The Great Southern Herald is a weekly newspaper published in Katanning, Western Australia. It is distributed to communities in Katanning, Kojonup, Cranbrook, Gnowangerup and Lake Grace.

==History==
The newspaper was first published on Saturday 5 October 1901 to provide residents in Katanning and the surrounding districts with local and general interest news, including agricultural market reports and advice, local political developments, business and services advertisements, sporting results and social events. The newspaper was designed to facilitate an exchange of ideas through public discussion by encouraging residents to contribute to columns on subjects of public interest.

It was first published weekly on Saturday, then twice weekly on Wednesday and Saturday, then weekly on Friday. As of 2018, it is published weekly on Thursday. The Great Southern Herald contains the following supplements: Southern farmer, Regional lifestyle, Countryman trader and the Great Southern guide. The newspaper absorbed the Tambellup Times in 1924 and the Southern Districts Advocate in 1936.

Circulation as of June 2015 was 949 copies per issue.

The publisher also produced the Gnowangerup Times (1912–1918) and the Tambellup Times (1912–1924).

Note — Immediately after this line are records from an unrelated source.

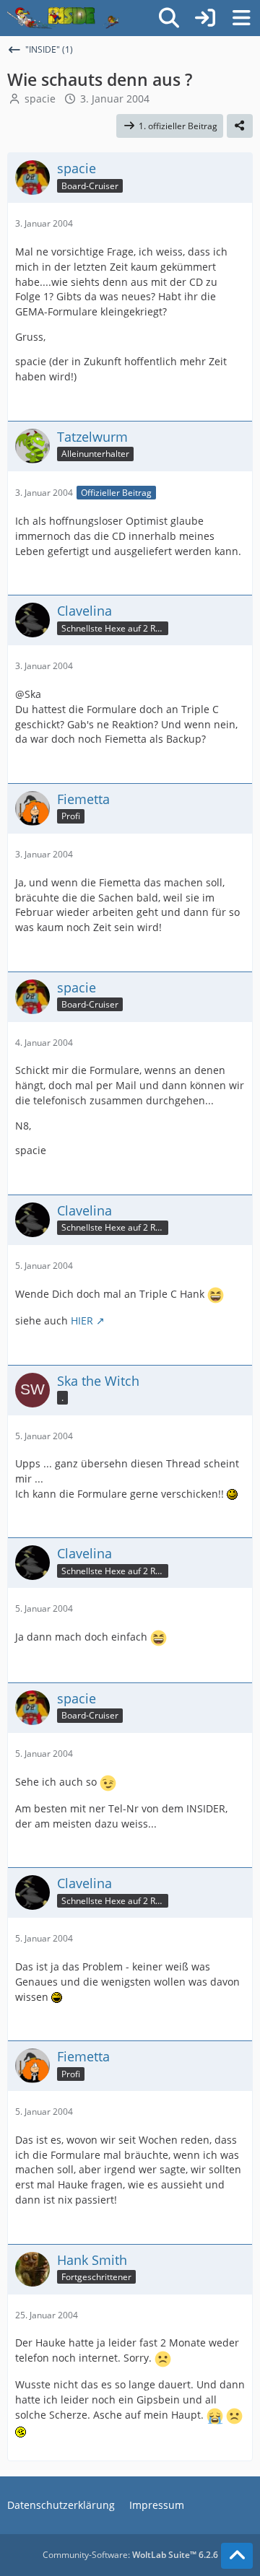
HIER (82, 1320)
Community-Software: (130, 2555)
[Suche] (169, 18)
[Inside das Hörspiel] (63, 18)
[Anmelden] (205, 18)
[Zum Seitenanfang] (237, 2556)
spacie (40, 98)
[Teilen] (240, 126)
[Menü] (241, 18)
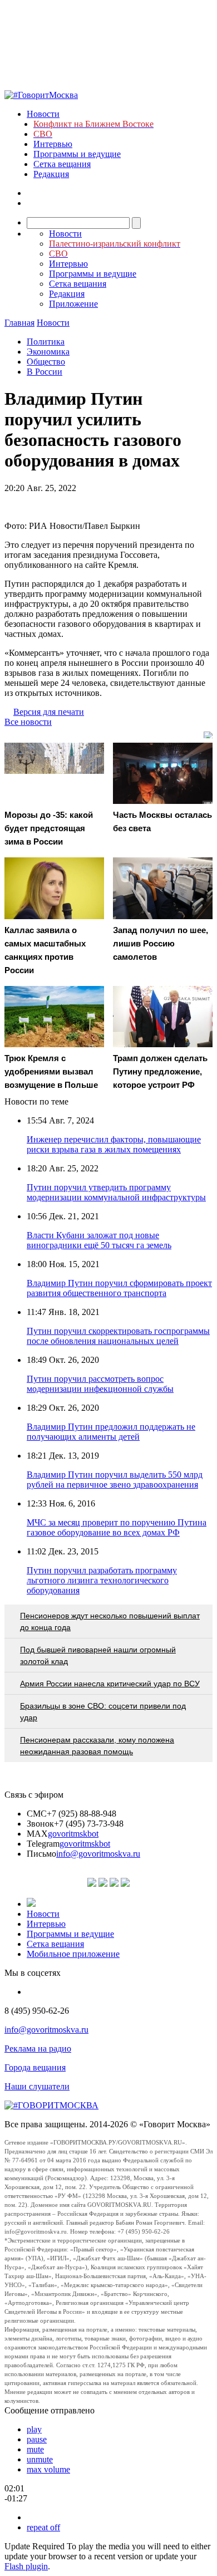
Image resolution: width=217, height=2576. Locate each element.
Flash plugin (26, 2566)
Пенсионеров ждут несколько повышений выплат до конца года (110, 1621)
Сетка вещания (62, 164)
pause (37, 2439)
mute (35, 2449)
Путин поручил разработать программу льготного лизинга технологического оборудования (102, 1580)
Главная (19, 322)
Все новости (28, 722)
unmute (40, 2459)
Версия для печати (48, 712)
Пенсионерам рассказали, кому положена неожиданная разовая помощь (97, 1745)
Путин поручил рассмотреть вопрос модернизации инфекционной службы (100, 1384)
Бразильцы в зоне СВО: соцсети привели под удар (103, 1711)
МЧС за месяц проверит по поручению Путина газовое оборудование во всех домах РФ (116, 1527)
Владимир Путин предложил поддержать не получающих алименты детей (111, 1431)
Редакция (51, 174)
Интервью (52, 144)
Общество (46, 361)
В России (44, 371)
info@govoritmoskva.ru (98, 1853)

The Herald produced celebratory volumes for various events in its earlier years.

==Availability==
Issues (1901–1954) of this newspaper have been digitised as part of the Australian Newspapers Digitisation Program of the National Library of Australia in cooperation with the State Library of Western Australia.

Hard copies of the latest six months of the Great Southern Herald are available on open access at the State Library of Western Australia. Additionally, copies are available on microfilm.